Mabro enjoyed strong relations with all Gulf officials and used to call on all oil companies chairmen and government officials to attend Oxford’s annual conferences known as “Oxford Energy Seminar,” which is usually held to highlight the state of the market and/or global economic conditions.
Saudi Minister of Energy Khalid al-Falih, Assistant Minister of Energy Prince AbdulAziz bin Salman, Dr. Majid A. Al-Moneef, Saudi Arabia governor for OPEC, and many other figures were among the permanent participants in the seminars.
The late OPEC official attracted many sponsors including Kuwait Petroleum Corporation, Saudi Ministry of Petroleum, in addition to many global companies like Shell, British Petroleum (BP), ExxonMobil, Statoil from Norway. He also established the Oxford Club for energy politics that comprises people who are interested in the sector including practitioners and researchers.
Speaking about Mabro, Dr. Anas al-Hajji said that the latter’s death is a huge loss for Gulf countries and the oil sector, as he was one of the most serious and logic experts in dealing with the market’s different cases and the front-line defense for Gulf countries in the West.
In May 2015, Oxford Institute for Energy Studies has issued a special review to dedicate Mabro and his contributions in the sector; it also discussed the feasibility of his ideas by the time the oil market witnesses a critical stage and a sharp drop in global prices.

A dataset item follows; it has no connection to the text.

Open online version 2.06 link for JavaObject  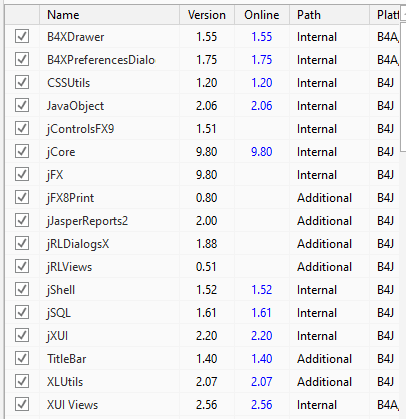coord(262,106)
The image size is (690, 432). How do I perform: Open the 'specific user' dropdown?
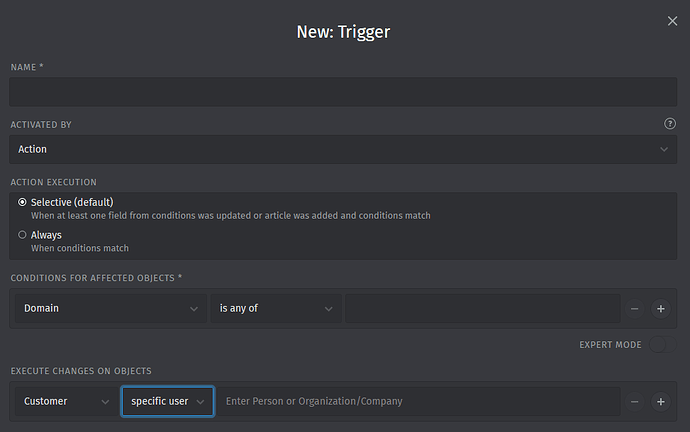[x=168, y=401]
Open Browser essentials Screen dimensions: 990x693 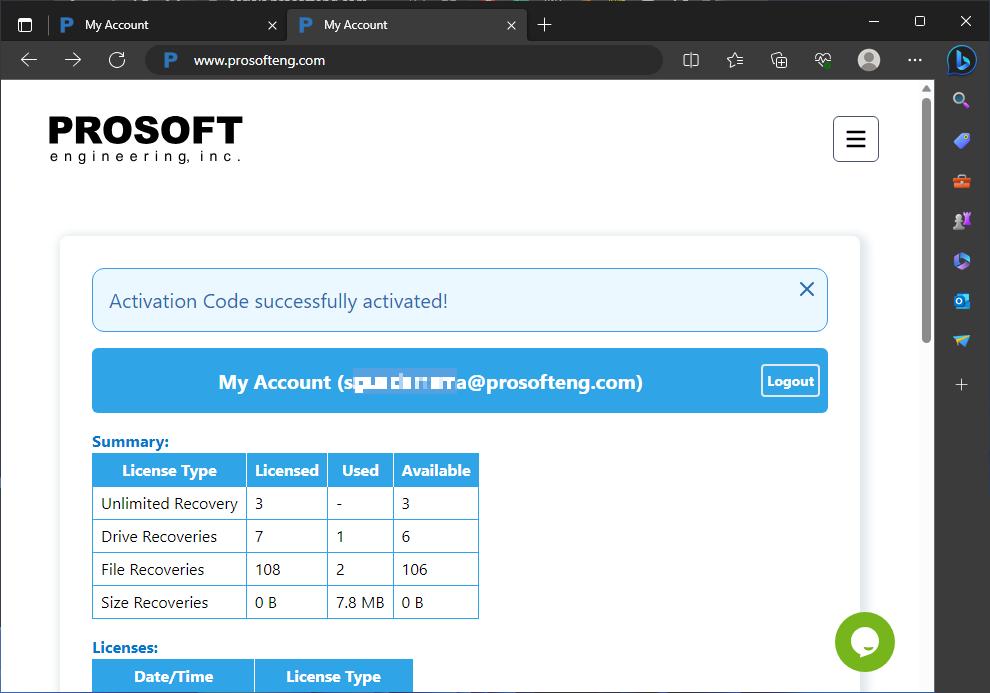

In the review, Bassam Fattouh, current director of the Oxford Institute for Energy Studies, has said that Mabro’s ideas are very important in the current situation because he considered that OPEC plays an important role when the market witnesses major weakness or rising demand.
Mabro once compared OPEC to a teabag “because it only works when it is in hot water.”

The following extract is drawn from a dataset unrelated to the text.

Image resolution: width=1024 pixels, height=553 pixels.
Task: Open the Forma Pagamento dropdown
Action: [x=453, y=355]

Adrian Lajous, former CEO of Pemex pointed that after oil prices slid below $10 a barrel in 1997, Mabro played a significant role in convincing Mexico to join Venezuela and Saudi Arabia in 1998 to reduce their production and raise oil prices, which reached USD10 in the same year.
Apparently, Mabro’s contribution in settling the crisis of 1998 was more influential than the diplomatic efforts made backstage, because as people say, the late OPEC official always paid attention to OPEC and Arab oil counties as no one did or may ever do.